Amsterdam in the Netherlands. Picture: THINKSTOCK
Amsterdam in the Netherlands. Picture: THINKSTOCK

The Dutch already sensed that their language was dying, but the news item was still shocking: the Vrije Universiteit, an Amsterdam university once synonymous with Dutch Calvinism, is scrapping its century-old undergraduate degree in Dutch language and literature because of a lack of interest.

The five staff members are now teaching just five first-year students. More broadly, Dutch is fading from Dutch universities: ever more undergraduate degrees, and about 70% of masters, are taught entirely in English. This was unthinkable in the 1970s, when my family moved to the Netherlands: my dad had to learn Dutch to teach at Leiden University. If Brexit happens, the Netherlands will probably have the EU’s largest English-language university system.

Dutch offices, too, have become the most anglophone in continental European history. Are you a foreign bank or media company moving to Amsterdam? File your documents with the regulator in English. Settle your disputes in the brand-new, English-speaking Netherlands Commercial Court. Hire Dutch staff who will ­happily speak English even among themselves.

The Netherlands is finding a new role: as the English-language economy in the EU that the world needs after Brexit. (Ireland will get some of the pickings, but it’s less populous, in the wrong place and has inferior infrastructure.)

Even the Dutch weren’t always this international. My Dutch friends from childhood speak excellent English, but their children speak perfect English. In last year’s IMD Talent Rankings (by Lausanne’s Institute for Management Development), the Netherlands ranked first out of 63 economies for language skills. Alison Edwards, a linguist at Leiden University, says that when every Dutch hairdresser and bus driver speaks English, then English isn’t a foreign language any more: it’s the Netherlands’ second language. One day it could be its first.

Already foreigners are streaming in to build their lives in English. The number of foreign students in the Netherlands (half of them Germans) has more than tripled in a decade. Top-class ­foreigners have been imported to teach them.

The Netherlands now boasts seven of the world’s top 80 universities (as ranked by the Times Higher Education Supplement). Only the US and UK have more. I’ll tell my children: rather than forking out $500,000 to bribe your way into the University of Southern California, let’s send you to the higher-ranked University of Amsterdam for €2,083 in annual tuition.

Younger Dutch people now compete with Brits and Americans in the global anglophone communications sphere. Think of journalist Rutger Bregman, who wowed this year’s Davos conference with his zippy exhortation to fellow conferees to talk about taxes: “It feels like I’m at a firefighters’ conference and no one’s allowed to speak about water.” His employer, De Correspondent, launches its English-language site in September. I’m guessing it will be more outward-looking than the dominant US media, since it won’t only cover countries that the Netherlands is invading or that seem to mirror domestic Dutch political trends.

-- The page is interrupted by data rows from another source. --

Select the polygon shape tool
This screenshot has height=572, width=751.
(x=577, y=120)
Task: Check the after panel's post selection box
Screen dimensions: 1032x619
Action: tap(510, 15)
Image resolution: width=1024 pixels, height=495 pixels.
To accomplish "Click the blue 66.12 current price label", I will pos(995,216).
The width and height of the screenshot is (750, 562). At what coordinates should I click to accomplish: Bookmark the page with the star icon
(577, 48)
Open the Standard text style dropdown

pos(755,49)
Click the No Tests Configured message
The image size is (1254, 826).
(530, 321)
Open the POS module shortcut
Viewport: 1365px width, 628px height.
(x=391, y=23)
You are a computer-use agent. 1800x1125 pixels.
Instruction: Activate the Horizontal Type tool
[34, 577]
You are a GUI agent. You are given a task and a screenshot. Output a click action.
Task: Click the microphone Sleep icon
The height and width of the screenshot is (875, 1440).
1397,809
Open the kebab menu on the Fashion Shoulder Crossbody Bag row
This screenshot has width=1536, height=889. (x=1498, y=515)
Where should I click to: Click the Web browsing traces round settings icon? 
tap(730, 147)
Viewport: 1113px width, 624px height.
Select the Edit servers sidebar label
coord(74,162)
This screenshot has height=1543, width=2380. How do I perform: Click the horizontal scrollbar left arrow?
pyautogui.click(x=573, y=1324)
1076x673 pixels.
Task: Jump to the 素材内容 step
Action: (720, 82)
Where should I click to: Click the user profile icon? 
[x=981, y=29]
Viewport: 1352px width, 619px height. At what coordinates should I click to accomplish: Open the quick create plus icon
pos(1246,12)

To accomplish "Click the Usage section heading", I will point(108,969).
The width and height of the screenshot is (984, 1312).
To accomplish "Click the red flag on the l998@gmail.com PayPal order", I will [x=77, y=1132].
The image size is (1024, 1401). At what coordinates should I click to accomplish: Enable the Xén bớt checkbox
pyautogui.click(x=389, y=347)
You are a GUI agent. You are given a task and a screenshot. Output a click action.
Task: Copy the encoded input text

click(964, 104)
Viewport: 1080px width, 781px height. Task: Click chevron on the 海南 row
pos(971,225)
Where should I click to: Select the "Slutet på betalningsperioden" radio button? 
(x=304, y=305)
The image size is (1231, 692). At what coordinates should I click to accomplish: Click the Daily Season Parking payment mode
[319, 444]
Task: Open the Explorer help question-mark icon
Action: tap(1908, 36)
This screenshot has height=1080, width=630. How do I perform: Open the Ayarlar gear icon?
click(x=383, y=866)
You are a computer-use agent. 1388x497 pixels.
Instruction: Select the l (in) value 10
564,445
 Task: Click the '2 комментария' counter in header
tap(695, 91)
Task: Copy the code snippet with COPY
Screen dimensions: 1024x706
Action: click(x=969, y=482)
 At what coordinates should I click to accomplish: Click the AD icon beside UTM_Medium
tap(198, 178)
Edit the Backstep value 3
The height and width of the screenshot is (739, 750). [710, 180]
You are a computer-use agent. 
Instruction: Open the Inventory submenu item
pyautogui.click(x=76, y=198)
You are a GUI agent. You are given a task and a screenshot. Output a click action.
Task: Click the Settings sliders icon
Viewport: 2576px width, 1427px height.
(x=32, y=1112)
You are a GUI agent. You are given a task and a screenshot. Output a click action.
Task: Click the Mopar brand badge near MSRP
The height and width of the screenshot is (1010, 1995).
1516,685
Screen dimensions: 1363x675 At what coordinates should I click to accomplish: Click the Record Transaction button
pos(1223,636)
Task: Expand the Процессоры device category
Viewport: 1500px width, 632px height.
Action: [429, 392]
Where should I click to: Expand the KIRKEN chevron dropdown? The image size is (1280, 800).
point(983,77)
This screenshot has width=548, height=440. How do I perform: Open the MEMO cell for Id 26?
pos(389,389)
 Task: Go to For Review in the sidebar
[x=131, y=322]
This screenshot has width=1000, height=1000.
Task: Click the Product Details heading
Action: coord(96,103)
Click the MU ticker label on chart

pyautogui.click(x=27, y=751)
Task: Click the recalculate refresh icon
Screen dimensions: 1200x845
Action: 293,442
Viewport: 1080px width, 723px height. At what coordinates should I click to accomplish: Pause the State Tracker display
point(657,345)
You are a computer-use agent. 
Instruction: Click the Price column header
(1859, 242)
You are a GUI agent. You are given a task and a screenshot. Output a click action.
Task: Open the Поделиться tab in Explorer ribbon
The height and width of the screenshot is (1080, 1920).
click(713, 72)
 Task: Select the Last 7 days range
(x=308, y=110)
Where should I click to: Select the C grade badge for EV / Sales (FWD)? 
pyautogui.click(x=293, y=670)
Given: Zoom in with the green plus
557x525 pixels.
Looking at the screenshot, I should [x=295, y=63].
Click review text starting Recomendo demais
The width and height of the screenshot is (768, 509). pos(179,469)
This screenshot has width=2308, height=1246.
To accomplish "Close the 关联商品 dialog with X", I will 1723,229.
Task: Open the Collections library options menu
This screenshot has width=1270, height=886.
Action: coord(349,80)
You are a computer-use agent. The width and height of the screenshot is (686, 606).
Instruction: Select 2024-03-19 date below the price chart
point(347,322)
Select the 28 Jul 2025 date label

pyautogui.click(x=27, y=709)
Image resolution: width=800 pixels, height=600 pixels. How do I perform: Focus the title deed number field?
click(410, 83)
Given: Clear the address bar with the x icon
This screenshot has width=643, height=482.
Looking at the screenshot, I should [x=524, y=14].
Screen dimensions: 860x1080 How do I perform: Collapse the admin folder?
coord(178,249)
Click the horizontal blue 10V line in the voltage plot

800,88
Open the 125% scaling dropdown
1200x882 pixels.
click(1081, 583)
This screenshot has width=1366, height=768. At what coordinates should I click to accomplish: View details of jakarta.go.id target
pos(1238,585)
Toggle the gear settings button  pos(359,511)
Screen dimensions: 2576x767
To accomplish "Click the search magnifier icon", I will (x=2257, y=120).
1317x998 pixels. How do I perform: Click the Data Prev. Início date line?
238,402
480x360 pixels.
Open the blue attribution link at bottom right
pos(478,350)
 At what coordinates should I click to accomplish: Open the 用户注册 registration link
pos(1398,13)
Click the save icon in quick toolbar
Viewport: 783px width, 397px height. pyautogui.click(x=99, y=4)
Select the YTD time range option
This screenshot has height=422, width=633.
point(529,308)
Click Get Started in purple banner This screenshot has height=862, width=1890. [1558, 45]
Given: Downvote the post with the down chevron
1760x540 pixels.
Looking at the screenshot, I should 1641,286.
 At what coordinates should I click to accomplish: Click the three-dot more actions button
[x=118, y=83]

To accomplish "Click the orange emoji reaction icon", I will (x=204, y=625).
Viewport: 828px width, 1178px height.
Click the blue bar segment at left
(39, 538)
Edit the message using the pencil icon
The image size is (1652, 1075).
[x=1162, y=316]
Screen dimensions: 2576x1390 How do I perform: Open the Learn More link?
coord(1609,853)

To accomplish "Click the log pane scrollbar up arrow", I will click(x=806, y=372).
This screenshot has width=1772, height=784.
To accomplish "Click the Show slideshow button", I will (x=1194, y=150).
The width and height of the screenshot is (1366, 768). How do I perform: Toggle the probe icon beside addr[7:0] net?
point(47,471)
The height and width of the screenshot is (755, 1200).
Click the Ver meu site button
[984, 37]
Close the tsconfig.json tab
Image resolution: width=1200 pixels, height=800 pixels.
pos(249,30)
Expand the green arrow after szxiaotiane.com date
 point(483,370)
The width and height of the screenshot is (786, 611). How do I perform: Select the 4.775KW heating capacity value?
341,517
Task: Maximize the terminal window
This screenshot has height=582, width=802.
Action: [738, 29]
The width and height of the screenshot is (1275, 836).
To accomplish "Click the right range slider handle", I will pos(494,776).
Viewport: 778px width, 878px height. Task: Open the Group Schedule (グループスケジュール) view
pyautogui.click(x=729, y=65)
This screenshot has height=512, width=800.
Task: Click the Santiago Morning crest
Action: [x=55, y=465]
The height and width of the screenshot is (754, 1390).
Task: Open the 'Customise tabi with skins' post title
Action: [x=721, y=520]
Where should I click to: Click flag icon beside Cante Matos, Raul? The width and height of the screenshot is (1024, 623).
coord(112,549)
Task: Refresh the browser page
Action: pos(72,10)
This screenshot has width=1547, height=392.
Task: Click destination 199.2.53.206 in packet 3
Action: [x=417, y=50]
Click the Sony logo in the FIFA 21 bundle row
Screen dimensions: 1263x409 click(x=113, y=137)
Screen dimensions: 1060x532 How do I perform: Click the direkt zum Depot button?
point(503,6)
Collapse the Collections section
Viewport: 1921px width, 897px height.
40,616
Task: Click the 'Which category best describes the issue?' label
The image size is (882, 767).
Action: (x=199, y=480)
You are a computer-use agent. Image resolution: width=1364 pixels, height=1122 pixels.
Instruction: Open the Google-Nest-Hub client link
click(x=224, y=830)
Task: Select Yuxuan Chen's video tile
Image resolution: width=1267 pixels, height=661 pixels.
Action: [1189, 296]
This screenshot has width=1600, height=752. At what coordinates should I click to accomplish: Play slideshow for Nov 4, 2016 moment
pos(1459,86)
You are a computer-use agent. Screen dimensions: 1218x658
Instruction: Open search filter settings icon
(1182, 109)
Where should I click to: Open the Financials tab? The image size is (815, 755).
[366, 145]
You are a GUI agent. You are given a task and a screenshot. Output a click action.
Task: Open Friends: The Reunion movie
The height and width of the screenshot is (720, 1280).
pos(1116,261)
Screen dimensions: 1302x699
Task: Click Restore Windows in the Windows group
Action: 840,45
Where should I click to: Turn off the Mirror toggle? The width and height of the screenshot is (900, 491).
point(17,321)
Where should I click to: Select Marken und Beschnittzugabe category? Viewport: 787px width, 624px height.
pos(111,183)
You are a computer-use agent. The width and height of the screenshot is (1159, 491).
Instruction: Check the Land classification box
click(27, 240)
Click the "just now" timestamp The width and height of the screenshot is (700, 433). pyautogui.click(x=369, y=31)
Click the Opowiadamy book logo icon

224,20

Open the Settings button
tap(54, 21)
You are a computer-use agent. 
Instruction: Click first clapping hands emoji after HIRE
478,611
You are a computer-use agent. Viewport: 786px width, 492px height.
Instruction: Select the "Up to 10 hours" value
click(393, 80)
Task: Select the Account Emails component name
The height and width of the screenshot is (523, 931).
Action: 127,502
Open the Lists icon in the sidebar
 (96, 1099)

That international mindset may be the biggest Dutch asset. A lawyer in Amsterdam will have worked on international contracts; one in Frankfurt might not have. And whereas the French demand protection from globalisation, the Dutch have lapped it up for centuries (as long as it involves wealthy and/or white people). It has been calculated that Amsterdam had proportionately more expats in the 1600s than today.

It helps that the Dutch are easy to decode. The Calvinist heritage encourages transparency: “saying what you think”. “Hollandse directheid” (as the Dutch call it) often verges on rudeness, but at least there’s no baffling etiquette to acquire. “We just aren’t that difficult,” says Udo Kock, Amsterdam’s deputy mayor for finance and economic affairs.

He is busy courting foreign investment. The 28 companies that moved to the Amsterdam region because of Brexit in2018 are small beer. So are the 90 Brexit-afflicted companies that the city says are considering the move. What counts is the long term. The UK has ceased to be the “gateway to Europe” for nonEuropean companies. Even if Brexit is binned, political instability will tarnish Britain’s appeal. The Netherlands is the nearest available substitute.

So many office buildings have shot up in southern Amsterdam that parts of it look like a Chinese boomtown grafted on to a Dutch suburb. Even ever-sleepy The Hague is building skyscrapers. The western Netherlands — an eight-million-person metropolitan area, as big as New York — is running out of space. Dutch officials are guiding low-value foreign companies to look “just outside Amsterdam”. That can mean Arnhem, which for Amsterdammers is practically Germany but to Canadians or Japanese is under an hour by train from central Amsterdam.

Winning at globalisation has its downsides. Many Dutch people complain that expats are driving up rents, that tourists have annexed central Amsterdam and that some students at overcrowded universities are living in tents. The greater fear is that the Netherlands will be globalised out of existence. That may be the price of success.